Reed reaches out, his grip firm on my shoulder through the parka. “And you passed with flying colors.” His thumb caresses my neck, a shock of warmth in the freezing air. “Now unless you want round two of tumbling with the Siren or to get wiped out by an avalanche, we need to move.”
“What should we do with her?” I ask, the metallic clinks vibrating in the air.
“What do you think we should do with her?” Reed asks, eyes burning with curiosity.
“Should we burn her in her cave?”
“Tempting,” Reed purrs, his gaze flickering toward the cave’s mouth. “Nothing like a shrieking bonfire.”
The Siren thrashes again, a muffled shriek of pure hatred vibrating around the flashlight. I watch her, this creature of myth and murder, now reduced to a writhing bundle of rage and nylon rope.
“Cooper, grab her legs.”
I move without hesitation, my hands closing in around her ankles. Her skin is unnaturally cold, like granite countertops. She twitches her feet violently, but my grip is strengthened by adrenaline and pride.
“Good grasp,” Reed says, his voice sending thrills of joy through me.
He grabs her under the arms and on the count of three, we heave her into the air.
She’s heavier than she looks, a dense, writhing bundle of murder.
Her screams continue as muffled, angry vibrations as we trudge through the deep snow.

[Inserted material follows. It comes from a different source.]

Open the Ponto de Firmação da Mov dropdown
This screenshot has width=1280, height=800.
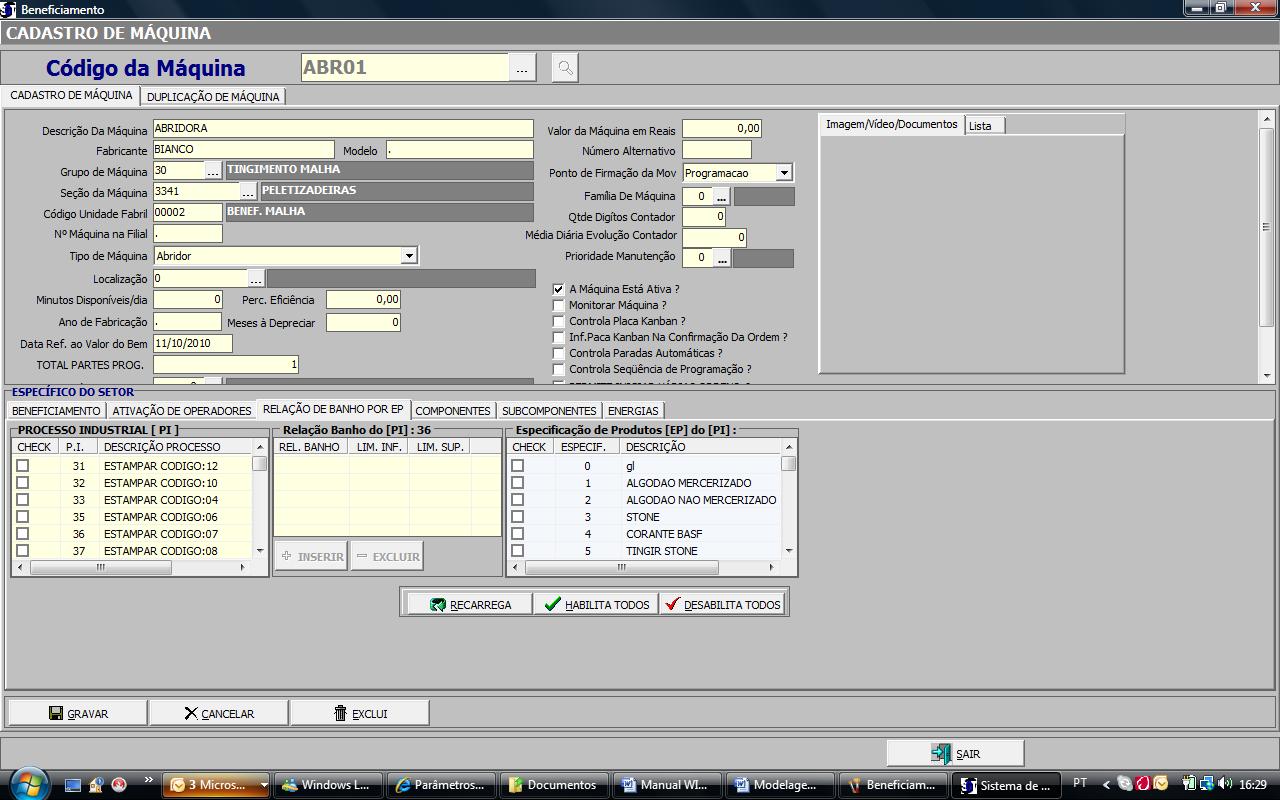click(783, 173)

The cave mouth is mere feet away, the scent of decay and soiled flesh greeting us. As we enter, dozens of skulls smile at us, perfectly arranged in a semicircle around a shy fire reduced to embers. They stare at us with empty sockets, a grisly audience to the Siren’s final performance.
For a moment, the three of us are frozen in a macabre scene: us, the skulls, and her, the star of this bone-strewn theater.

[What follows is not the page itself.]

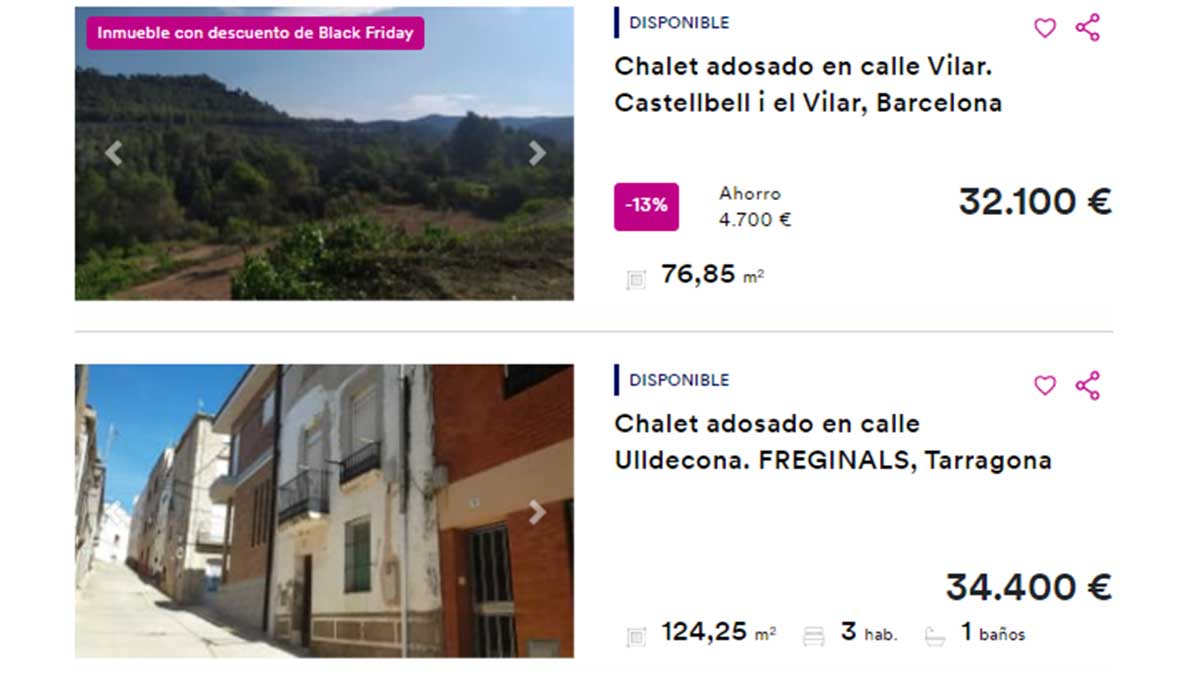Share the Castellbell i el Vilar listing

(x=1087, y=28)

Then Reed lets out a low, respectful whistle. “Well, she had quite a proficiency in racking up numbers. I’ll give her that. On three, we’ll toss her into this pitiful fire.”
He counts out, and after three long seconds, we toss her frozen, wriggling being into the fire, screeches lighting up the night as her victims get to watch her final demise.
The moment her body hits the embers, the cave erupts. As if the flames are feeding on the malice of her soul. It explodes, a roaring, vengeful pillar of heat and light that licks the cavern ceiling.
Her last screech is swallowed by the inferno’s roar, a final, fleeting sound before she becomes a writhing silhouette within the flames. The skulls, her silent patrons, seem to glow within their empty sockets now filled with a flickering, orange judgement.
A tear streams down Reed’s cheek.
“What’s wrong?" I ask him, my brain genuinely concerned, as I’ve never seen this man shed a tear after three homicides.